Personally I'm not a fan of any kind of "mixed" drink, except maybe for some light rum in my egg nog. For Vodka I pour it into a glass, add a lemon or lime twist, and drink. It's just a waste of good Vodka (or Bourbon or Scotch) to do add anything else, regardless of how fashionable it is.

To quote Jimmy Buffett:

_I've got my hush-puppies on 
I guess I never was meant for glitter rock and roll 
_
I guess I'm that way in most things, including my drinks. :icon_smile_big:

Cruiser


----------



## clee1982 (Jan 10, 2009)

Always drink vodka straight shot, hung out with too many Russian back in college, that's about the only way they do it.


----------



## Mr. Golem (Mar 18, 2006)

clee1982 said:


> Always drink vodka straight shot, hung out with too many Russian back in college, that's about the only way they do it.


Shot of vodka and zakuska for me. It's the only way


----------



## JerseyJohn (Oct 26, 2007)

When I get a rare taste for a Bloody Mary at warm summer evening cocktail time (about twice a year), I use vodka. Otherwise, I never touch it. My 1.75L bottle of Stoli has been around for years. BTW, in the books, James Bond didn't drink the stuff, either, except that one time in Dr. No. Otherwise, he drank his martinis with gin - Boodles, I think. That "vodka martini, shaken not stirred" tradition carried on after Dr. No was a movie invention.

_"Bundy. Al Bundy. I'll have a beer. Shaken, not stirred"._


----------



## Miket61 (Mar 1, 2008)

JerseyJohn said:


> Otherwise, he drank his martinis with gin - Boodles, I think.


A friend prefers Boodle's, so I usually keep it in the house (I prefer Hendrick's). I was surprised at its low price.
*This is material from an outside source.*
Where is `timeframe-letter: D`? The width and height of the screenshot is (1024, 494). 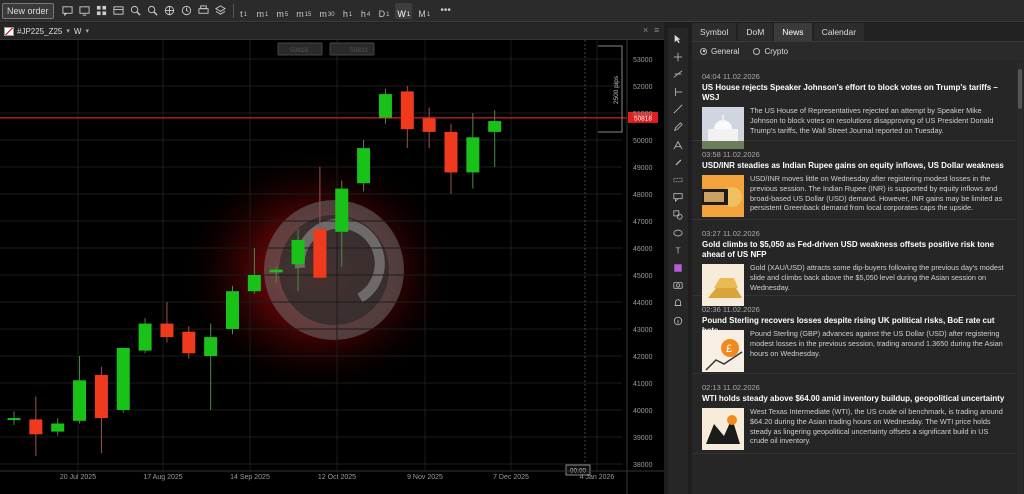
timeframe-letter: D is located at coordinates (382, 14).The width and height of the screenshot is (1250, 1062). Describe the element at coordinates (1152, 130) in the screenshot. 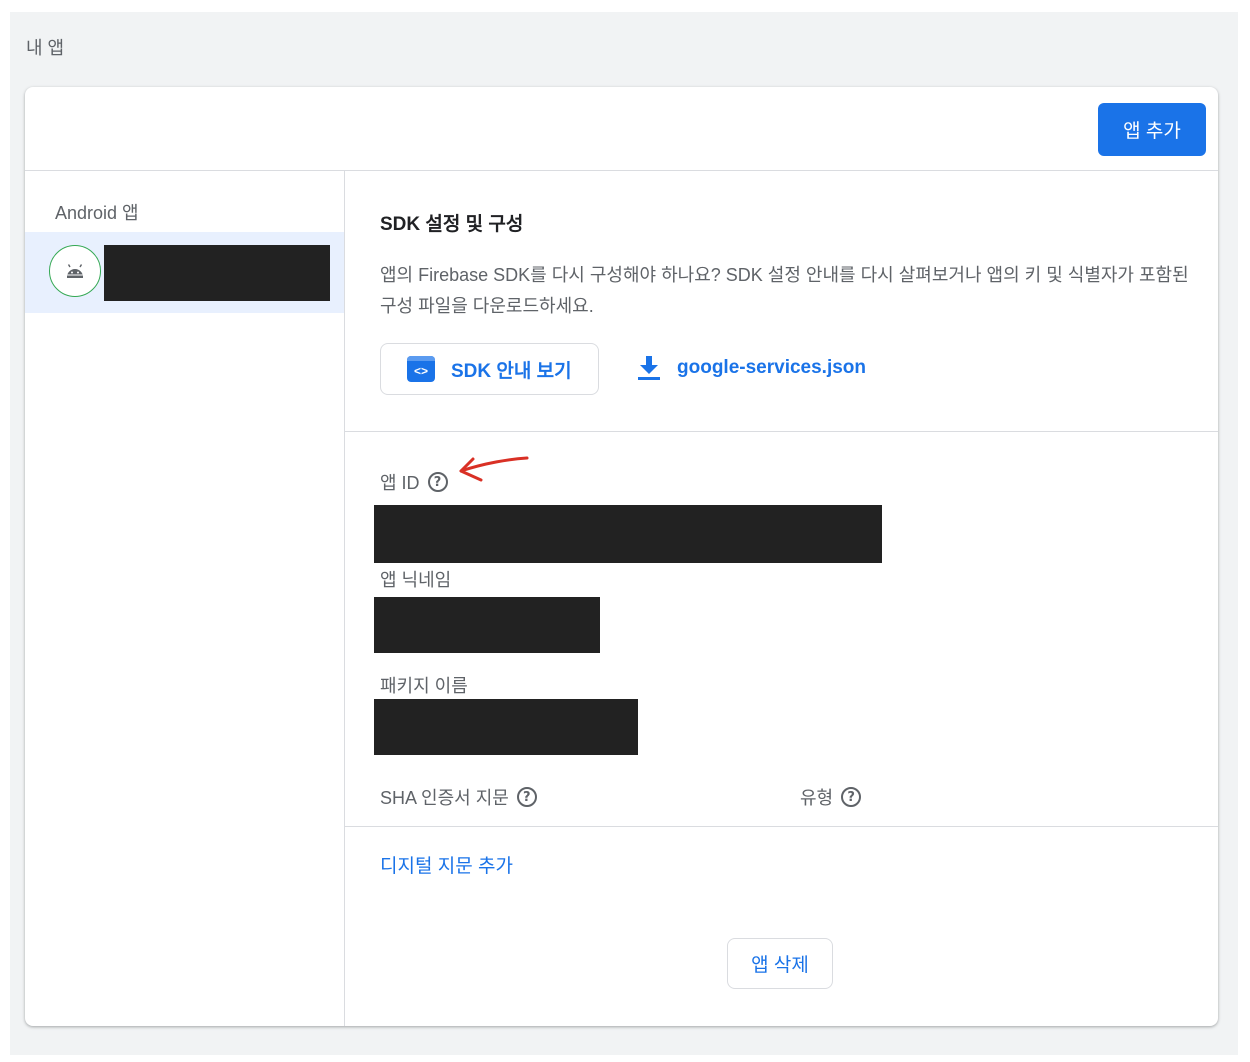

I see `add-app-button: 앱 추가` at that location. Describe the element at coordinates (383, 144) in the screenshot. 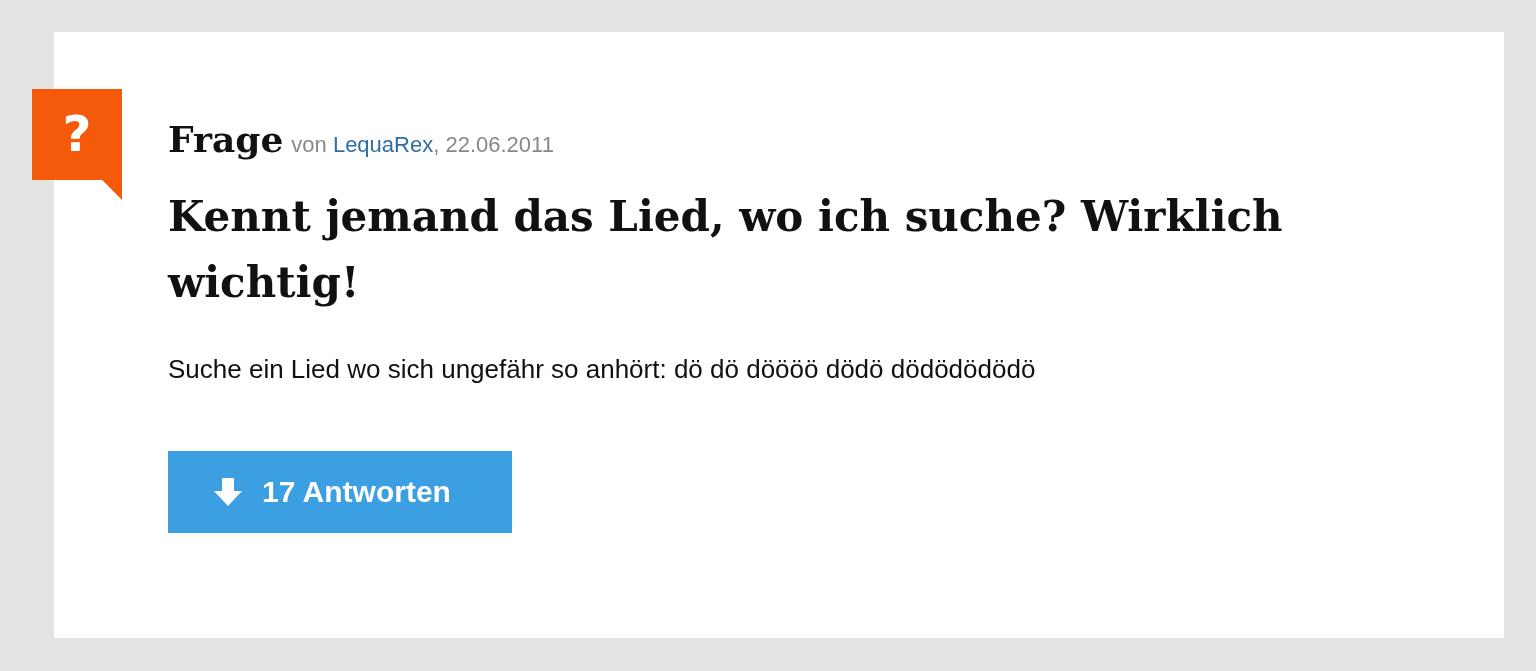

Has the quality been diminished since it was the alleged favorite of Winston Churchill?


----------



## Andy (Aug 25, 2002)

I'm not a big Vodka drinker (I'm only 5' 11" :icon_smile: ) but almost frozen with a little black pepper ground on the top...!!


----------



## iclypso (Jan 10, 2009)

Andy said:


> I'm not a big Vodka drinker (I'm only 5' 11" :icon_smile: ) but almost frozen with a little black pepper ground on the top...!!


I believe that's the first time I've heard of such a concoction. Is that an personal creation, Andy? Does it have a name?


----------



## JerseyJohn (Oct 26, 2007)

Miket61 said:


> A friend prefers Boodle's, so I usually keep it in the house (I prefer Hendrick's). I was surprised at its low price. Has the quality been diminished since it was the alleged favorite of Winston Churchill?


I never had it in the old days (Fleming was writing in the 50's). I got a bottle for Christmas a few times. It was OK, but lighter and less "ginny" than my favorite, Beefeater.


----------